In August 2011, Gjini said that the AAK would vote against a motion from the New Kosovo Alliance (AKR) assembly group to introduce religious education to Kosovo's education system. He was quoted as saying, "Let them learn about the religion in the mosques and Orthodox or Catholic churches as much as they want, but religion should not be taught in Kosovo's public schools."

Unlike some other opposition parties in the Republic of Kosovo assembly, the AAK took part in the negotiations that led to the 2013 Brussels Agreement, which normalized some relations between the Serbia and Republic of Kosovo without addressing the status of Kosovo. "We have decided to become a part of this process, so we can give our input to make sure there are no mistakes and that the solution for the [predominantly Serb north of Kosovo] is in Kosovo's favour," Gjini said.

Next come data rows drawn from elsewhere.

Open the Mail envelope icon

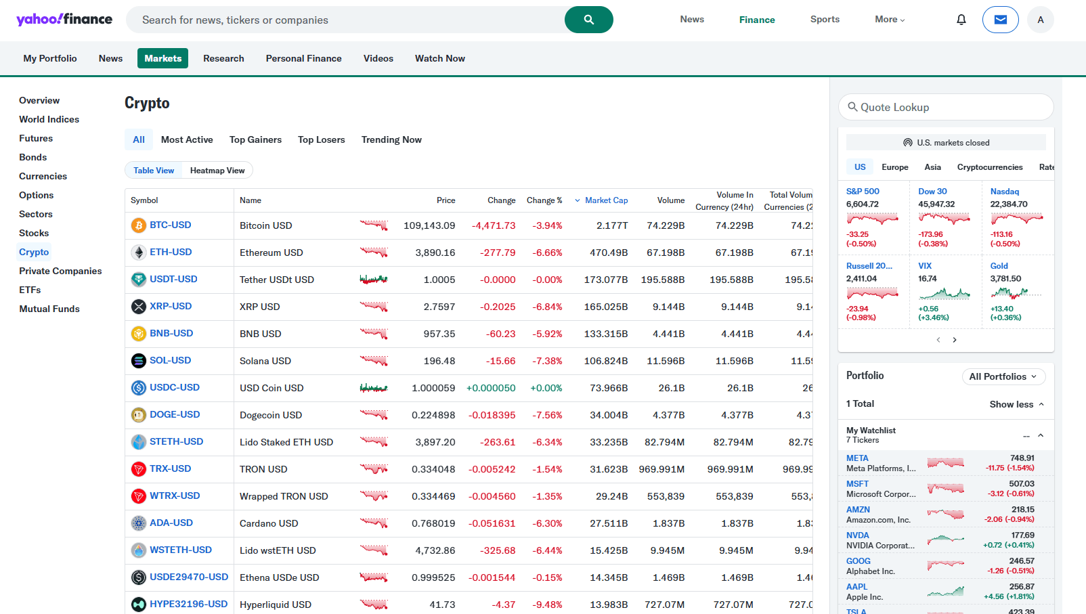click(1000, 20)
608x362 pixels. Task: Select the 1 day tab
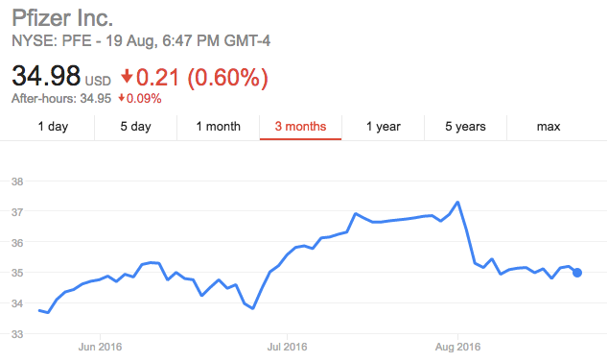pos(53,127)
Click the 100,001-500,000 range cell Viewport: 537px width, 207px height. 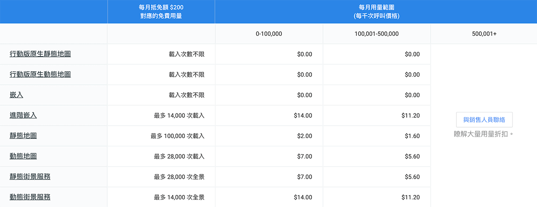coord(376,34)
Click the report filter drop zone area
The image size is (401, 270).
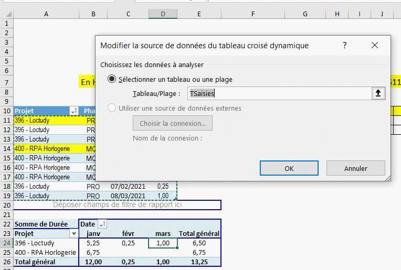coord(117,205)
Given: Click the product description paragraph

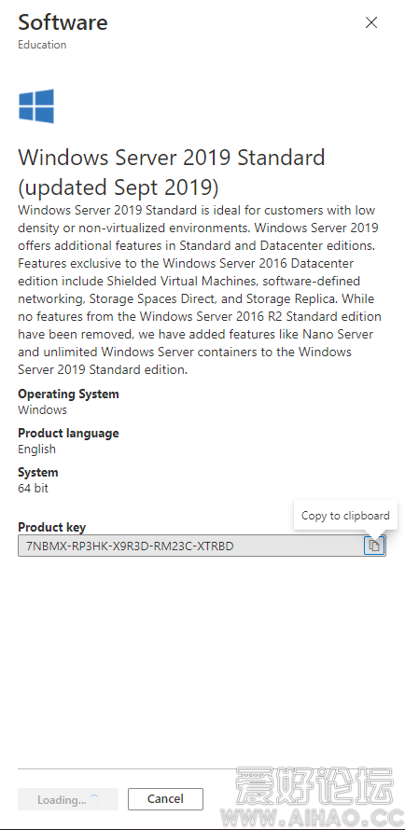Looking at the screenshot, I should pos(200,290).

Gjini called for Ibrahim Gashi to stand down as rector of the University of Pristina in February 2014, following revelations of Gashi's academic misconduct.

Gjini finished fourteenth among the AAK's candidates in the 2014 Kosovan parliamentary election and was not re-elected when the list won eleven seats. The election did not produce a clear winner, and Gjini subsequently represented the AAK in an ultimately failed attempt to create a new coalition government with the LDK and the Initiative for Kosovo (NISMA).

===Mayor of Gjakova (2017–present)===
Gjini was elected as mayor of Gjakova in the 2017 local elections, defeating incumbent Mimoza Kusari Lila. He was re-elected in the 2021 local elections.

Gjini welcomed Eliot Engel, an American politician known for his support of the Republic of Kosovo, to Gjakova in 2019. During the visit, he introduced a new city street named in Engel's honour.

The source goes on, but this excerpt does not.